**Data yang dipakai**
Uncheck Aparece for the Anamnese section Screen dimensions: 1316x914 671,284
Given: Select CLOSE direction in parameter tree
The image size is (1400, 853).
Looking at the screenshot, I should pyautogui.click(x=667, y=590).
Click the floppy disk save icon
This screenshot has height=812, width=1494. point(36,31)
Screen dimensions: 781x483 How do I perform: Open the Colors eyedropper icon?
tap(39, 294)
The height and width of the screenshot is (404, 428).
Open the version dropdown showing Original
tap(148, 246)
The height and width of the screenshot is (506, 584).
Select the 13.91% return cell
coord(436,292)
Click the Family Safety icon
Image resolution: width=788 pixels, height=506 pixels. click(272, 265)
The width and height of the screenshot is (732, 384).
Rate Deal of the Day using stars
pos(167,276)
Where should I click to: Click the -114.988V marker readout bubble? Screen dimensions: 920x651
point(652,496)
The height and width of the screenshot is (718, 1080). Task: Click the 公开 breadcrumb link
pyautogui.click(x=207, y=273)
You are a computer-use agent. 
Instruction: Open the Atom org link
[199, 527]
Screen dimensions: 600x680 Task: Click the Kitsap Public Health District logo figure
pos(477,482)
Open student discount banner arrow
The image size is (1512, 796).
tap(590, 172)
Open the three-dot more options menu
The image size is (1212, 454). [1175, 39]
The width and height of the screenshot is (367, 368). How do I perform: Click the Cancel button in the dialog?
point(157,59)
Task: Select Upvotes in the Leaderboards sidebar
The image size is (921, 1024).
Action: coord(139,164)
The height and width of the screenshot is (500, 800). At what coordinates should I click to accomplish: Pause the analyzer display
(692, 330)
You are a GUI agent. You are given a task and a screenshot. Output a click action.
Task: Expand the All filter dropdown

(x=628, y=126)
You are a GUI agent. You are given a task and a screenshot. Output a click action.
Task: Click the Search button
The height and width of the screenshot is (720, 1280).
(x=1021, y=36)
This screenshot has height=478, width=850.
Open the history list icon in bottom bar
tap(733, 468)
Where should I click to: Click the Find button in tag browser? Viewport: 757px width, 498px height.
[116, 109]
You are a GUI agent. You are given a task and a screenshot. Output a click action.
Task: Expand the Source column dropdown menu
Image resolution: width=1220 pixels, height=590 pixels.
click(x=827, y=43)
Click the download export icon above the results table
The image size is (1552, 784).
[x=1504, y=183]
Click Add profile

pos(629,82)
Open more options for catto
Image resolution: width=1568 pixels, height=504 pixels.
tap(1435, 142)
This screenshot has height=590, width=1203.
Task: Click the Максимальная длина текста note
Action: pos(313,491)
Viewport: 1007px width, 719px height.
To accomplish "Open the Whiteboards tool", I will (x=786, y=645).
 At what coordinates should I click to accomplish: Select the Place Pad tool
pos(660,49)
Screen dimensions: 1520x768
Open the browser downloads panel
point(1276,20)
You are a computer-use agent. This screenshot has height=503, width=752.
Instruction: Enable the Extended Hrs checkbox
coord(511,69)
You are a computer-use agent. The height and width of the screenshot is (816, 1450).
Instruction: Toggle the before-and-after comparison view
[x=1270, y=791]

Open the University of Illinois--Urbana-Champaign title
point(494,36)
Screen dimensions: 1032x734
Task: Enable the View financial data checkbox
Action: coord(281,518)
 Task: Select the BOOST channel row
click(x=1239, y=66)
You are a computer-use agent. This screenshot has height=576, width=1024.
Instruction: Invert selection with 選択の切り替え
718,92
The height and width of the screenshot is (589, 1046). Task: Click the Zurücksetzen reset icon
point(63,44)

**Yang diminta**
Tulis ulang baris-baris di atas persis sama, tanpa mengubah apa pun.

**Jawaban tugas**
Uncheck Aparece for the Anamnese section Screen dimensions: 1316x914 671,284
Given: Select CLOSE direction in parameter tree
The image size is (1400, 853).
Looking at the screenshot, I should pyautogui.click(x=667, y=590).
Click the floppy disk save icon
This screenshot has height=812, width=1494. point(36,31)
Screen dimensions: 781x483 How do I perform: Open the Colors eyedropper icon?
tap(39, 294)
The height and width of the screenshot is (404, 428).
Open the version dropdown showing Original
tap(148, 246)
The height and width of the screenshot is (506, 584).
Select the 13.91% return cell
coord(436,292)
Click the Family Safety icon
Image resolution: width=788 pixels, height=506 pixels. click(272, 265)
The width and height of the screenshot is (732, 384).
Rate Deal of the Day using stars
pos(167,276)
Where should I click to: Click the -114.988V marker readout bubble? Screen dimensions: 920x651
point(652,496)
The height and width of the screenshot is (718, 1080). Task: Click the 公开 breadcrumb link
pyautogui.click(x=207, y=273)
You are a computer-use agent. 
Instruction: Open the Atom org link
[199, 527]
Screen dimensions: 600x680 Task: Click the Kitsap Public Health District logo figure
pos(477,482)
Open student discount banner arrow
The image size is (1512, 796).
tap(590, 172)
Open the three-dot more options menu
The image size is (1212, 454). [1175, 39]
The width and height of the screenshot is (367, 368). How do I perform: Click the Cancel button in the dialog?
point(157,59)
Task: Select Upvotes in the Leaderboards sidebar
The image size is (921, 1024).
Action: coord(139,164)
The height and width of the screenshot is (500, 800). At what coordinates should I click to accomplish: Pause the analyzer display
(692, 330)
You are a GUI agent. You are given a task and a screenshot. Output a click action.
Task: Expand the All filter dropdown

(x=628, y=126)
You are a GUI agent. You are given a task and a screenshot. Output a click action.
Task: Click the Search button
The height and width of the screenshot is (720, 1280).
(x=1021, y=36)
This screenshot has height=478, width=850.
Open the history list icon in bottom bar
tap(733, 468)
Where should I click to: Click the Find button in tag browser? Viewport: 757px width, 498px height.
[116, 109]
You are a GUI agent. You are given a task and a screenshot. Output a click action.
Task: Expand the Source column dropdown menu
Image resolution: width=1220 pixels, height=590 pixels.
click(x=827, y=43)
Click the download export icon above the results table
The image size is (1552, 784).
[x=1504, y=183]
Click Add profile

pos(629,82)
Open more options for catto
Image resolution: width=1568 pixels, height=504 pixels.
tap(1435, 142)
This screenshot has height=590, width=1203.
Task: Click the Максимальная длина текста note
Action: pos(313,491)
Viewport: 1007px width, 719px height.
To accomplish "Open the Whiteboards tool", I will (x=786, y=645).
 At what coordinates should I click to accomplish: Select the Place Pad tool
pos(660,49)
Screen dimensions: 1520x768
Open the browser downloads panel
point(1276,20)
You are a computer-use agent. This screenshot has height=503, width=752.
Instruction: Enable the Extended Hrs checkbox
coord(511,69)
You are a computer-use agent. The height and width of the screenshot is (816, 1450).
Instruction: Toggle the before-and-after comparison view
[x=1270, y=791]

Open the University of Illinois--Urbana-Champaign title
point(494,36)
Screen dimensions: 1032x734
Task: Enable the View financial data checkbox
Action: coord(281,518)
 Task: Select the BOOST channel row
click(x=1239, y=66)
You are a computer-use agent. This screenshot has height=576, width=1024.
Instruction: Invert selection with 選択の切り替え
718,92
The height and width of the screenshot is (589, 1046). Task: Click the Zurücksetzen reset icon
point(63,44)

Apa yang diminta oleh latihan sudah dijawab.